Make This A DIY Plumbing Weekend
It’s easy to spring a troublesome leak in your bathrooms, kitchen or utility room if the water lines for your sinks, toilets and washing machine are made of rubber or plastic. That’s likely to be possible if you have an older house. But even some newer homes can use plastic supply lines or plastic nuts on the plumbing lines.
When you have a leak, it can be impossible to turn off the water to a sink or toilet if the shut-off valves are old-fashioned gate valves – the kind that look like small steering wheels and have to be twisted to shut off the water.
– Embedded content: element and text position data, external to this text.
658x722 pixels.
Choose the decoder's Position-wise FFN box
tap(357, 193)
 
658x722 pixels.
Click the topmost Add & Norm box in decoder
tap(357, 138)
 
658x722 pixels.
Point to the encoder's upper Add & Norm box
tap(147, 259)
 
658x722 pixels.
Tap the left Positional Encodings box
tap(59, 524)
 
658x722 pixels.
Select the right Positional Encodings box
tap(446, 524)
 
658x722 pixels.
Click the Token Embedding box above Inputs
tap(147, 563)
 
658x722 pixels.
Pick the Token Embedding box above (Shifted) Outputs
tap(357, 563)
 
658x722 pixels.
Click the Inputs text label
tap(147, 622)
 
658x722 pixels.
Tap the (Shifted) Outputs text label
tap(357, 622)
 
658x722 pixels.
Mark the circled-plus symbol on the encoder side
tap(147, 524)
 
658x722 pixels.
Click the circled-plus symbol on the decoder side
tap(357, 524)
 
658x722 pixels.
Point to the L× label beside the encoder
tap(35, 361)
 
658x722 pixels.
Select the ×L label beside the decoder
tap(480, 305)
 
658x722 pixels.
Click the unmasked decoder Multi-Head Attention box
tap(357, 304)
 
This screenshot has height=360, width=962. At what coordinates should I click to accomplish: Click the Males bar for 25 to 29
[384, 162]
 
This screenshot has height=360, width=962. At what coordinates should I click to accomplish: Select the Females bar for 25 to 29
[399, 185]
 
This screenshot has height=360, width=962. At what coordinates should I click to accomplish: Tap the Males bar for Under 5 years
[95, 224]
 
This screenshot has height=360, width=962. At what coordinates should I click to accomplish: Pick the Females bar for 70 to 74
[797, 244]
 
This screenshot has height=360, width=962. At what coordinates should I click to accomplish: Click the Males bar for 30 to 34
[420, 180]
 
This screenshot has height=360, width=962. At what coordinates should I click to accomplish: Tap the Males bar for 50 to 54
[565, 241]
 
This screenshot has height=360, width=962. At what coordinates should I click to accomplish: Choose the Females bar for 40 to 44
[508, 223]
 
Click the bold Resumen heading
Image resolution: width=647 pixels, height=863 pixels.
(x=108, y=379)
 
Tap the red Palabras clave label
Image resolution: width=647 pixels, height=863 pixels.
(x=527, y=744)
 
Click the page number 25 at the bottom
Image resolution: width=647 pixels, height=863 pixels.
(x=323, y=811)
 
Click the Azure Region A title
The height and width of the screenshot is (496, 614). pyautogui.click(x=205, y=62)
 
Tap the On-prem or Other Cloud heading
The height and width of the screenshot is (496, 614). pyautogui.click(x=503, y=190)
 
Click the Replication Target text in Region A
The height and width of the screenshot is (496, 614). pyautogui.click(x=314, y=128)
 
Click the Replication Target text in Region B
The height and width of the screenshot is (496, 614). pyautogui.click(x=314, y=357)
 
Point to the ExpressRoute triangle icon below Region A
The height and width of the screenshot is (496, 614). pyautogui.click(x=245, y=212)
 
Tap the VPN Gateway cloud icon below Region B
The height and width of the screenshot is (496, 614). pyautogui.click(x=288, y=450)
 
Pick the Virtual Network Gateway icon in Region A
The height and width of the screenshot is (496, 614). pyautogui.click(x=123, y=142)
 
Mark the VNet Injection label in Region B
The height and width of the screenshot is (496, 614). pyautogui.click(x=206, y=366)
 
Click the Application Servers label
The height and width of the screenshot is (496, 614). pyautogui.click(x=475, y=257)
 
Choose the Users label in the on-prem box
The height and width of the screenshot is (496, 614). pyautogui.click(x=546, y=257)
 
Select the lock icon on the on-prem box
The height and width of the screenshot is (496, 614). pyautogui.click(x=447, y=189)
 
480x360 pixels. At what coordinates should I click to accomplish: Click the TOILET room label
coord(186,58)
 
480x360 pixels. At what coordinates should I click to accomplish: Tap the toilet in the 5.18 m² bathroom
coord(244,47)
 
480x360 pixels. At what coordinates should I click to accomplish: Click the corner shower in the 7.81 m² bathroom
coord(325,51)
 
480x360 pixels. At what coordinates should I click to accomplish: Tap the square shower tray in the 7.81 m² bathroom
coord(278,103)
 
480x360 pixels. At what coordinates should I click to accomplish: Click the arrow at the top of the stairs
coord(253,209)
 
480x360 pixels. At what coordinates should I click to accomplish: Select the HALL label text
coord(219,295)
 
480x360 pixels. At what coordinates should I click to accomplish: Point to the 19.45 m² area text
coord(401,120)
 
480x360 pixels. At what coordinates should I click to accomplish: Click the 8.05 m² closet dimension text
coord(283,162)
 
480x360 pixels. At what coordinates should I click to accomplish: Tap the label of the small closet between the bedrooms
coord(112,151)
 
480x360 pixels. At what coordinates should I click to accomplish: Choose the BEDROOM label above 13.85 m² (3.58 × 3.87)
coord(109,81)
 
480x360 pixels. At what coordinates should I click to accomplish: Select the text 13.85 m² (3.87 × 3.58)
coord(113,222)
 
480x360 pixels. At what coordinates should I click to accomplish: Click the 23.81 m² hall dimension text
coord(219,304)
You can replace those individual gate valves in bathrooms and the kitchen by yourself.
But if the main shutoff valves for the whole house are gate valves, it’s a good idea to have a plumber replace those main valves with new ball valves so you can shut off the water in an emergency.
What Equipment Do I Need To Complete This Myself?
The tools you will need for your weekend of plumbing jobs are an adjustable wrench and possibly locking pliers.
You’ll have to visit a hardware store to buy braided stainless steel supply lines for each connection you’ll be working on. Make sure that the supply lines are braided stainless steel with metal attachment nuts on each end.
You’re also going to buy new angle stops or shut off ball valves to replace the old gate valves, but you may be unsure of what type of valve you want until you have removed one of them. Once it is removed, take it with you to the hardware store for help with getting the right type of valve.
How Should I Approach & Complete The Job?
When you start that first plumbing job, first go outside to turn off water to the entire house. You can often find that main water shutoff valve located close to a garden hose valve near the front of your house. Turn that main valve off and then turn on the garden hose valve to relieve the pressure.
Back inside the house, remove the supply line you want to replace, and use a wrench to unscrew the existing gate valve. Be sure to have a towel or a few rags handy as there will be water to soak up.
At this point, you can take the old valve to the hardware store for help in getting the right valve or valves. You’re buying the solid brass, quarter-turn style as they are the least prone to corrosion.
Then install the new valve, connect the supply line and turn the new valve to off.
Next, go outside and turn on the water to the whole house and again go inside to check your new valve and supply line for leaks. If everything is OK, turn on the new valve and check again for leaks.
There you go. You now have angle stop supply valves and supply lines that will last for many years.